• [Job]: Turn the items below into a JSON list of strings, one string for each line and no blank lines.

>> Start Available data

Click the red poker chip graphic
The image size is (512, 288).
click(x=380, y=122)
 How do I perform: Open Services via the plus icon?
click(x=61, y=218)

>> End Available data

• [Correct response]:
[
  "Click the red poker chip graphic",
  "The image size is (512, 288).",
  "click(x=380, y=122)",
  " How do I perform: Open Services via the plus icon?",
  "click(x=61, y=218)"
]